В гостиной Мелина уселась на диван, достала клубок желтой шерсти и крошечный свитерок и принялась стучать спицами.

— Совсем как кукольный, — заметила я, кивая на свитер.

— Ага.

— Когда твоя дочка подрастет, можно будет отдать ее старую одежду куклам, — предложила я.

Мелина пожала плечами.

— Это если она будет играть в куклы.

Моя книга лежала на журнальном столике, там же, где я ее оставила в прошлый раз. Интересно, когда к Мелине с Гилом приходили гости, они не удивлялись, что тут лежит такая книга?

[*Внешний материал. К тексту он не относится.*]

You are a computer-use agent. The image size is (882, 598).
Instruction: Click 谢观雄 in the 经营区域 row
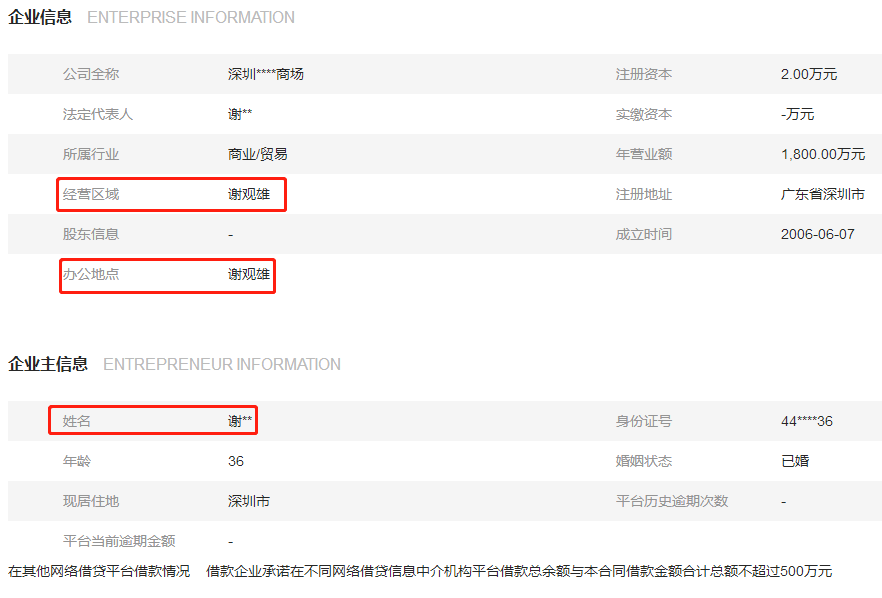coord(249,194)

— А разве книжку не надо куда-нибудь убрать? — спросила я, беря ее в руки.

— Зачем? — удивилась Мелина, глядя на меня поверх вязанья.

— Не знаю.

— В этой книжке нет ничего плохого, — объяснила она. — И я рада, что любой может зайти к нам и почитать ее.

Она вернулась к вязанью, а я огляделась, решая, куда же мне сесть. Неподалеку стоял стул, но я решила устроиться на полу. Мне хотелось сесть подальше от Мелины, чтобы она не могла рассмотреть, какую именно главу я читаю. К тому же мне нравилось быть ниже ее. Так я чувствовала себя маленькой девочкой.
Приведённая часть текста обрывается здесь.